• Given records:
########

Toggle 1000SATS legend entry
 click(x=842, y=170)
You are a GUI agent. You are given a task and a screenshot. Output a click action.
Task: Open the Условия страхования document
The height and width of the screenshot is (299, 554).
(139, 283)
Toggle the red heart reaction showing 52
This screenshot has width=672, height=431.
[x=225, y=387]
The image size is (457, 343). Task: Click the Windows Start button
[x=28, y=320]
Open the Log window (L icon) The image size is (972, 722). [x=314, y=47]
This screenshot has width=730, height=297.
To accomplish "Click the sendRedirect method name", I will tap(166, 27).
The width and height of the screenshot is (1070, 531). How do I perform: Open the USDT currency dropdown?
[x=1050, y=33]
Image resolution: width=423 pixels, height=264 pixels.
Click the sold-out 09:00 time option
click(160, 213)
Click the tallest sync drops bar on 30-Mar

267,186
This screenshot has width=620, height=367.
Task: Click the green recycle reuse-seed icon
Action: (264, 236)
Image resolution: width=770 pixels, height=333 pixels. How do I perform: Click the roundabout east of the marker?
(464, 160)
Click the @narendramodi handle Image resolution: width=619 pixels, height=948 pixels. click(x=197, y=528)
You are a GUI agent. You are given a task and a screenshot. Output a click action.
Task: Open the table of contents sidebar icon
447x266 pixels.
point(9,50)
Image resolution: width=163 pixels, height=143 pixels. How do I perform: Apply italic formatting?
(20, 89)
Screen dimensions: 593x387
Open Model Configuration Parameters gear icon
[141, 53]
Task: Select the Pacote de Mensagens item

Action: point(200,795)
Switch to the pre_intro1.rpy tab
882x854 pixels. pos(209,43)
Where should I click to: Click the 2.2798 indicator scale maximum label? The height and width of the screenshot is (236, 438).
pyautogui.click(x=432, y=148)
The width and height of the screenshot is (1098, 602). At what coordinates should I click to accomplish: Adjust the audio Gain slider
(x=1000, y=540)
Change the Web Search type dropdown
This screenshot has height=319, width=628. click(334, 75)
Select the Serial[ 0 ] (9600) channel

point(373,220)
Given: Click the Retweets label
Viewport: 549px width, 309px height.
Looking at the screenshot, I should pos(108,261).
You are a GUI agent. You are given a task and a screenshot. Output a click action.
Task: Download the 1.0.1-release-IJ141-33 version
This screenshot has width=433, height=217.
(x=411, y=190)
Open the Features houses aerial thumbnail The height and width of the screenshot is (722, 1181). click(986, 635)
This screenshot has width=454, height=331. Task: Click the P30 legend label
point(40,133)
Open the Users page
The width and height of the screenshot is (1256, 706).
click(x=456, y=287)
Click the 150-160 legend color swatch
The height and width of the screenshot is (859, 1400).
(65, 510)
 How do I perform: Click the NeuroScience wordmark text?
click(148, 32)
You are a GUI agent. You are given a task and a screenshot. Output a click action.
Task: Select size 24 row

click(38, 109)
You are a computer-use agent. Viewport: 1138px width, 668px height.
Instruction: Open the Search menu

########

• Exercise prompt: A complete, exact copy of the material is required.

• Task output:
Toggle 1000SATS legend entry
 click(x=842, y=170)
You are a GUI agent. You are given a task and a screenshot. Output a click action.
Task: Open the Условия страхования document
The height and width of the screenshot is (299, 554).
(139, 283)
Toggle the red heart reaction showing 52
This screenshot has width=672, height=431.
[x=225, y=387]
The image size is (457, 343). Task: Click the Windows Start button
[x=28, y=320]
Open the Log window (L icon) The image size is (972, 722). [x=314, y=47]
This screenshot has width=730, height=297.
To accomplish "Click the sendRedirect method name", I will tap(166, 27).
The width and height of the screenshot is (1070, 531). How do I perform: Open the USDT currency dropdown?
[x=1050, y=33]
Image resolution: width=423 pixels, height=264 pixels.
Click the sold-out 09:00 time option
click(160, 213)
Click the tallest sync drops bar on 30-Mar

267,186
This screenshot has width=620, height=367.
Task: Click the green recycle reuse-seed icon
Action: (264, 236)
Image resolution: width=770 pixels, height=333 pixels. How do I perform: Click the roundabout east of the marker?
(464, 160)
Click the @narendramodi handle Image resolution: width=619 pixels, height=948 pixels. click(x=197, y=528)
You are a GUI agent. You are given a task and a screenshot. Output a click action.
Task: Open the table of contents sidebar icon
447x266 pixels.
point(9,50)
Image resolution: width=163 pixels, height=143 pixels. How do I perform: Apply italic formatting?
(20, 89)
Screen dimensions: 593x387
Open Model Configuration Parameters gear icon
[141, 53]
Task: Select the Pacote de Mensagens item

Action: point(200,795)
Switch to the pre_intro1.rpy tab
882x854 pixels. pos(209,43)
Where should I click to: Click the 2.2798 indicator scale maximum label? The height and width of the screenshot is (236, 438).
pyautogui.click(x=432, y=148)
The width and height of the screenshot is (1098, 602). At what coordinates should I click to accomplish: Adjust the audio Gain slider
(x=1000, y=540)
Change the Web Search type dropdown
This screenshot has height=319, width=628. click(334, 75)
Select the Serial[ 0 ] (9600) channel

point(373,220)
Given: Click the Retweets label
Viewport: 549px width, 309px height.
Looking at the screenshot, I should pos(108,261).
You are a GUI agent. You are given a task and a screenshot. Output a click action.
Task: Download the 1.0.1-release-IJ141-33 version
This screenshot has width=433, height=217.
(x=411, y=190)
Open the Features houses aerial thumbnail The height and width of the screenshot is (722, 1181). click(986, 635)
This screenshot has width=454, height=331. Task: Click the P30 legend label
point(40,133)
Open the Users page
The width and height of the screenshot is (1256, 706).
click(x=456, y=287)
Click the 150-160 legend color swatch
The height and width of the screenshot is (859, 1400).
(65, 510)
 How do I perform: Click the NeuroScience wordmark text?
click(148, 32)
You are a GUI agent. You are given a task and a screenshot. Output a click action.
Task: Select size 24 row

click(38, 109)
You are a computer-use agent. Viewport: 1138px width, 668px height.
Instruction: Open the Search menu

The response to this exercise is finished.